In a landmark ruling which will deeply worry tax practitioners, the Australian Tax Office has obtained a Court ruling allowing it to force Ernst and Young to disgorge lists of its clients who have participated in certain types of tax-saving scheme
In dismissing Ernst & Young's application to set aside a Tax Office request for a list of clients participating in aggressive tax planning schemes, Justice Ronald Sackville in the Federal Court has strengthened the Tax Commissioner's powers.
Notices demanding a list of tax clients were issued to three Ernst & Young tax partners under section 264 of the Tax Act last July. Section 264 of the Tax Act says: "The commissioner may by notice in writing require any person, whether a taxpayer or not, including any officer employed in or in connection with any department of a government or by any public authority ... to furnish him with such information as he may require."
One of the three partners, Colin McCormack, launched a test case in the Federal Court opposing the notice issued to him.

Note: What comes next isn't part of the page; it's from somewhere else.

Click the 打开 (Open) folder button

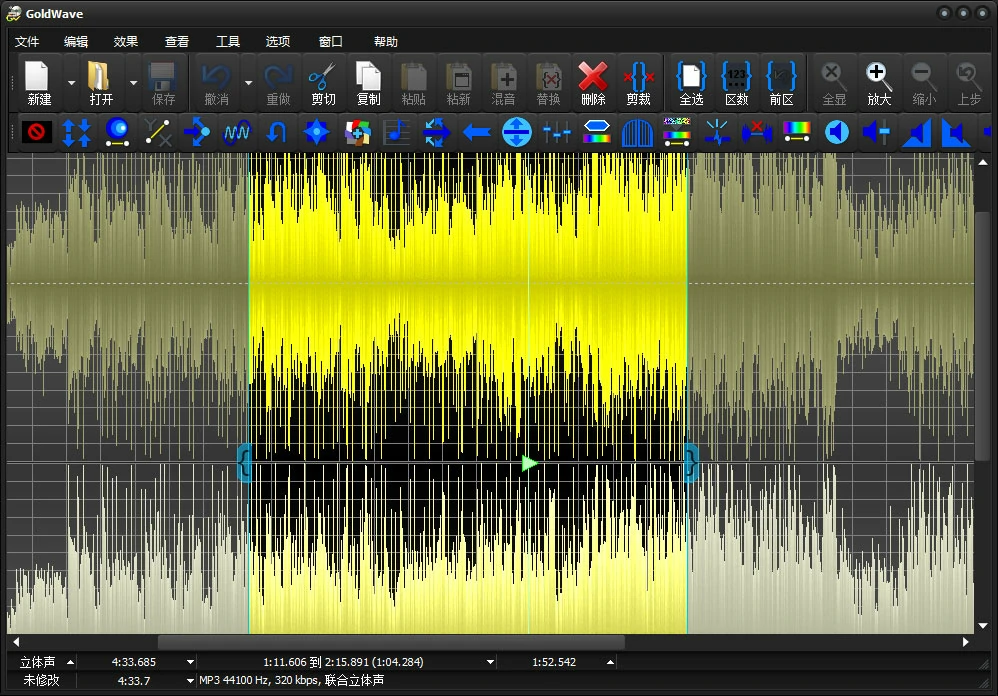101,82
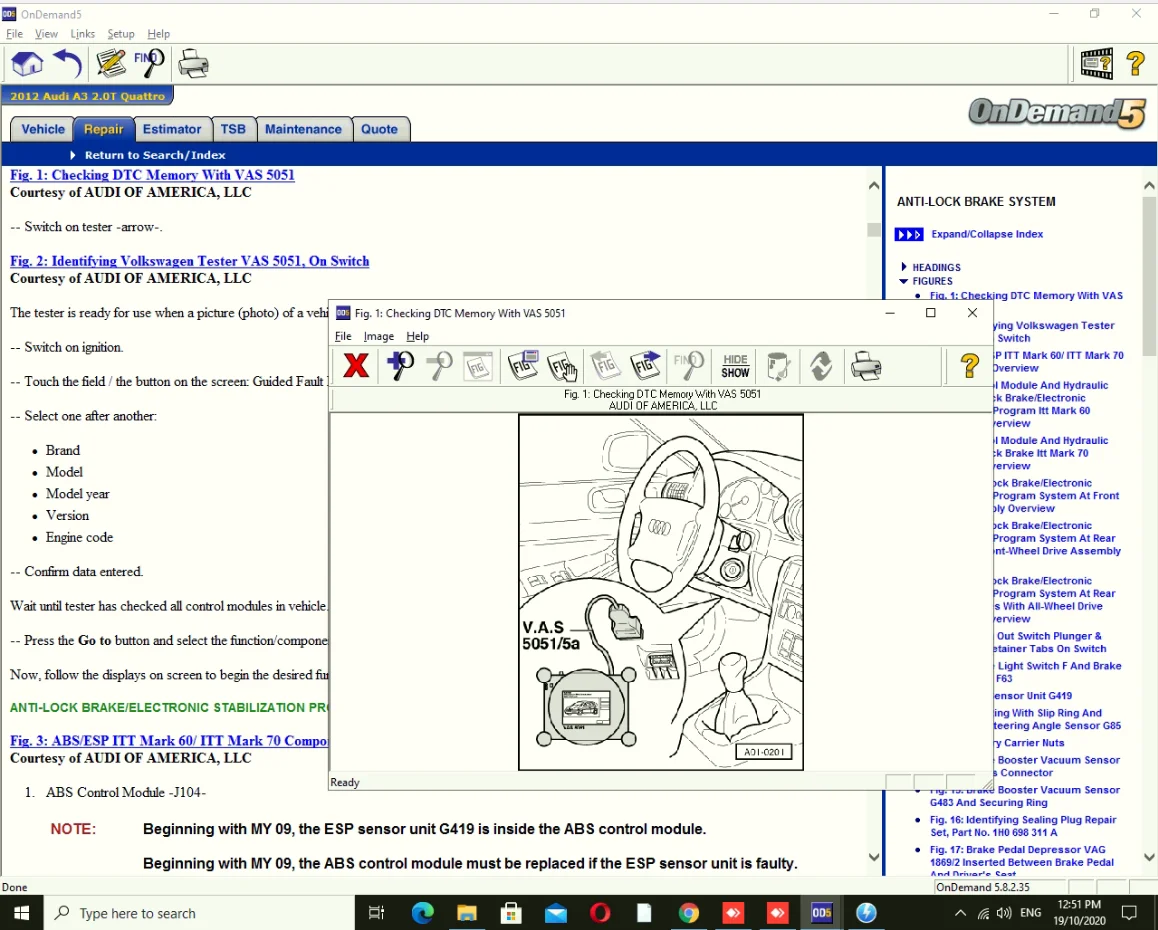Click the Windows taskbar search box
This screenshot has width=1158, height=930.
[x=200, y=913]
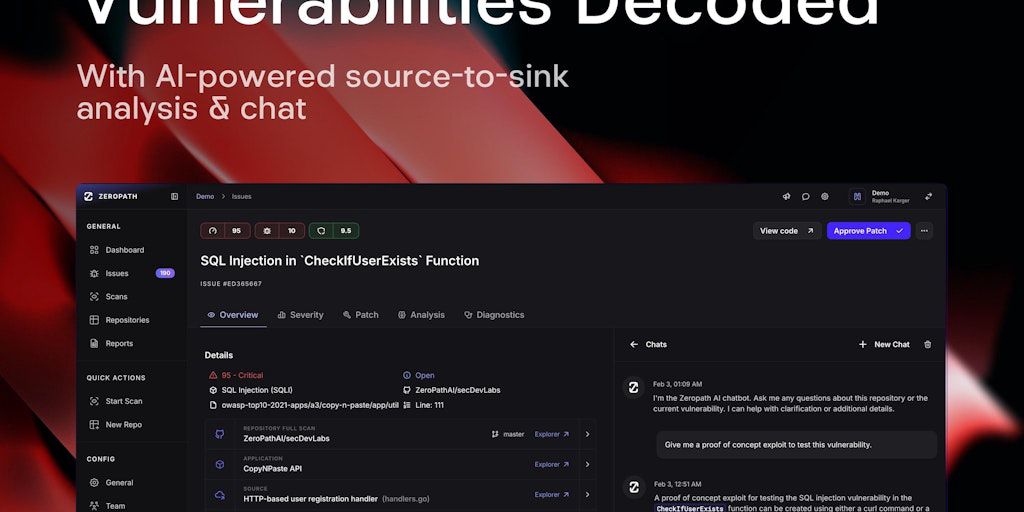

The big accounting firms have previously fought off Tax Office demands that they reveal client names, but the ruling, if not appealed to a higher Court, will make it far easier for the ATO to audit taxpayers who participated in aggressive tax planning schemes, with the result, presumably, that Australian investors will be highly motivated to invest anywhere at all other than in Australia. There's no free lunch, even for a tax inspector.
In September 1999 Tax Commissioner Michael Carmody, in a speech on mass-marketed tax schemes, warned that he needed to take a strong stand against schemes which were structured in such a way that they had little, if any, prospect of commercial gain, other than the tax benefit. He said the ATO had identified $3.5 billion in deductions claimed by taxpayers participating in such schemes which were likely to be denied.
In January 2000 the Tax Office began an audit of Ernst & Young in respect of the tax years 1996 to 2000. The Tax Office said it had come to the audit team's attention that Ernst & Young had advised clients in the use of certain tax planning products, including equity linked bonds, dividend assignment schemes, division 10B film schemes, assignments of income schemes, service entity arrangements and certain agricultural plans.
The ATO asked the firm to indicate whether it maintained a client list or client advice files and, if so, to summarise the general contents of such files. Ernst & Young baulked at the request, claiming it did not market schemes or solicit clients for schemes but merely tailored schemes if a client came to it for advice. The firm also claimed that the notices were excessive in that they required information identifying clients of the firm regardless of whether it had given advice to those clients on schemes of concern or not.
Justice Sackville rejected Ernst & Young's submissions, noting that "the Commissioner may utilise the power in s.264(1)(a) to make wide ranging inquiries which do not have to relate to a particular taxpayer. I do not think that the decision to issue the notices, or the manner of implementing the decisions, were excessive," he said, and ordered Ernst & Young to pay the Tax Office's costs.